Some people you could try to contact:

Hill McGlynn - David Styles +971 (0)4 2990070
Beresford Blake Thomas - Edward +971 (0)4 3602642, Ronja 020 7932 6290
Energi UK - James Mowatt 01252 343282
Paul Rance (sorry, can't remember the company name) 020 7556 7150
Cerebra - Richard Sutton +971 (0)4 3418474

Good luck............if you are going to contact any of the Dubai numbers, bear in mind, at the moment we are 3hrs infront of the UK (will be 4hrs when the UK clocks go back, and that Friday and Saturday is the weekend for many offices)


----------



## Maz25 (Jul 6, 2008)

I agree with you. You can make up your own CV and it really doesn't take that long! I find that if you update your CV as you go along, then it becomes so much easier to polish it up when you need it


----------



## dcafek (Oct 7, 2008)

Thank you so much for the advise Ogri750 and Maz25. I have been all over the web and haven't been able to get this information. I read through the forum and there is a great deal of information there. A move like this is a big decision and the right information is priceless. 
I do have one more question now if that's OK? As I said before, my husband doesn't have a CV. Much of the information out there says that the CV must be done well to get the right offer. I don't have any problem trying it myself but do you know if there is any reputible service that will review it for me when I am done without charging a fortune? Again, any information would be greatly appreciated and Thank You, Cathy


----------



## crazymazy1980 (Aug 2, 2008)

dcafek said:


> Thank you so much for the advise Ogri750 and Maz25. I have been all over the web and haven't been able to get this information. I read through the forum and there is a great deal of information there. A move like this is a big decision and the right information is priceless.
> I do have one more question now if that's OK? As I said before, my husband doesn't have a CV. Much of the information out there says that the CV must be done well to get the right offer. I don't have any problem trying it myself but do you know if there is any reputible service that will review it for me when I am done without charging a fortune? Again, any information would be greatly appreciated and Thank You, Cathy


Hello and welcome to the forum,

Have a look at the following website (CV Writing)

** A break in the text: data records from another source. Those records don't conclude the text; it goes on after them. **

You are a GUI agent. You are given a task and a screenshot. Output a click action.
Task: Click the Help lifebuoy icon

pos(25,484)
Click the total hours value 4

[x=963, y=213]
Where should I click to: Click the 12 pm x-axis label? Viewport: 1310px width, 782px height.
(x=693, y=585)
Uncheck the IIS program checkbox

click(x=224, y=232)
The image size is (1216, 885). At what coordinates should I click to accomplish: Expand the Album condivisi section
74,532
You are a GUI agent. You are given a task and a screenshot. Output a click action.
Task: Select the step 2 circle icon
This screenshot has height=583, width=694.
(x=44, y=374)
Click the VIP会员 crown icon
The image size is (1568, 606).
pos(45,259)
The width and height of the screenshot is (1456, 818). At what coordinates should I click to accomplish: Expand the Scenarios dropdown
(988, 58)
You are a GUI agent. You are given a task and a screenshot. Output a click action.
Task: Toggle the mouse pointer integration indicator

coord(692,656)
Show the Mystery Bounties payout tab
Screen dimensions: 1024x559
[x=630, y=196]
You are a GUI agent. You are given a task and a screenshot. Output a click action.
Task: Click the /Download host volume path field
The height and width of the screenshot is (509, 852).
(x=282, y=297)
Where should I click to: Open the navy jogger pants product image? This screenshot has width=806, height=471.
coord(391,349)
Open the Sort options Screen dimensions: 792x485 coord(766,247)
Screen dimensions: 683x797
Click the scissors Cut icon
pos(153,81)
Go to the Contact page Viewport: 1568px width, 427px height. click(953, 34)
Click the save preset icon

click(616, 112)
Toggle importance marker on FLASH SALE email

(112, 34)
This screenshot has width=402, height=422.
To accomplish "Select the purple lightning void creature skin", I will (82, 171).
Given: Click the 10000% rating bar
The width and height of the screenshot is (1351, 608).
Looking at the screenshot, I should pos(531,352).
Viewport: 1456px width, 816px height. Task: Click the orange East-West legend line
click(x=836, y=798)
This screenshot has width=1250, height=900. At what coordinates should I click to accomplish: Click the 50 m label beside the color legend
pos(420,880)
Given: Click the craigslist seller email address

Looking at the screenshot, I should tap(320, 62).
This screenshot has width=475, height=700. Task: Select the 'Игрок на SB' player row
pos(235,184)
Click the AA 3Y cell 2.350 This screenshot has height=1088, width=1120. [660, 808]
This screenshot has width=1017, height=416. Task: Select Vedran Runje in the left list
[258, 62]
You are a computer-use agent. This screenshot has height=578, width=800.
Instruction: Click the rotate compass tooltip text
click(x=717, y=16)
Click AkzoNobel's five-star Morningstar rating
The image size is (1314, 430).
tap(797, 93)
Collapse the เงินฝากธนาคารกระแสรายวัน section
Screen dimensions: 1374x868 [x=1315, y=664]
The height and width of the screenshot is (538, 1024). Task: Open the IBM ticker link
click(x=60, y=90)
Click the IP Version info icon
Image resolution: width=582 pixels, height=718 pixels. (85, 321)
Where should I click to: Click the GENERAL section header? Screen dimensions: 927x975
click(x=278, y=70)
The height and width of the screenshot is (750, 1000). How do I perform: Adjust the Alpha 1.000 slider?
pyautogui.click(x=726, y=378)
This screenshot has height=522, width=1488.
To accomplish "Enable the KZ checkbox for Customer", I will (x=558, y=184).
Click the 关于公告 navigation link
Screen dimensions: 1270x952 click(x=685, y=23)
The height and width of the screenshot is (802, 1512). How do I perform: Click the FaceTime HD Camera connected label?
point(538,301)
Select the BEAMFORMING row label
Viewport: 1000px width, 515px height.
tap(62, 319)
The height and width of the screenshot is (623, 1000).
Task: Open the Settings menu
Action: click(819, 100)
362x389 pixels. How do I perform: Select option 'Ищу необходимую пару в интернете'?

It has some useful tips. When I applied for my job I went for the skills/functional based CV. The website does mention this:

_"In United Arab Emirates, your application would not be received or considered unless it came through the recommendation of someone known and has well-known references. This is why when people apply for jobs in UAE they do it only through specified placement agencies or through the recommendations of their country people in that country."_

Ogri listed a few of these recruitment agencies. I would use the CV wizard in word or copy one of the many examples on the Internet and then register with as many of them as he can.

...also is there any possibility he can move within his own company or a company within the US?

HTH


----------



## Shinjuku (Jul 12, 2008)

How about asking a close relative/friend who has experience with CVs to comment on your husband's CV instead?
While a good agency can be invaluable at times, it's not always necessary.

If you follow standard CV writing templates and tips (e.g. max 2 page, work experience in chronological order, be specific with achievements, avoid vague role descriptions, etc...), you should have a pretty decent CV to start with.

Just bear in mind you shouldn't have to pay a fee when ising recruitment agencies. The reputable ones get paid by the companies, not job applicants.


----------



## dcafek (Oct 7, 2008)

*Help with CV and Contacts*



Ogri750 said:


> I'm not sure I'd want to pay for someone to write my CV. If you have Word on your pc, there is a template you can use for CV's
> 
> Range of salaries will be dependant on the actual position that your husband will be applying for. I would suggest contacting some agencies who deal with the market in Dubai for a clearer picture.
> 
> ...


I wanted to thank everyone for all the great advise. But I always seem to have more questions. My husband is writing his CV. I have read that it must be formatted to Middle Eastern standards for Dubai but do not know how to begin this. Could someone direct me? Is there a service that could evaluate a CV without charging a fortune? Also, I am very grateful for the names and phone #s but was wondering if it would be possible to get email addresses as this would be better for me. I hope this is possible. I also wanted to mention that we are in USA not UK so am not familiar with C&G but we do have US certifications; license etc. Thanks again.


----------



## Shinjuku (Jul 12, 2008)

I'm not aware that there is such a thing as "middle eastern" standard. But typically you want to tailor your CV to make it as relevant to the intended job as possible (I used my UK CV and made sure i mentioned middle east projects i have been involved with).
So if your husband is applying for a project management role, he should emphasise his PM experience. If the role is for a high rise residential development, then 'big-up' this area of his experience. If its for a retail development, well...you get the idea.

If you google the company names, you should find an e-mail address to send CVs to.

HTH


----------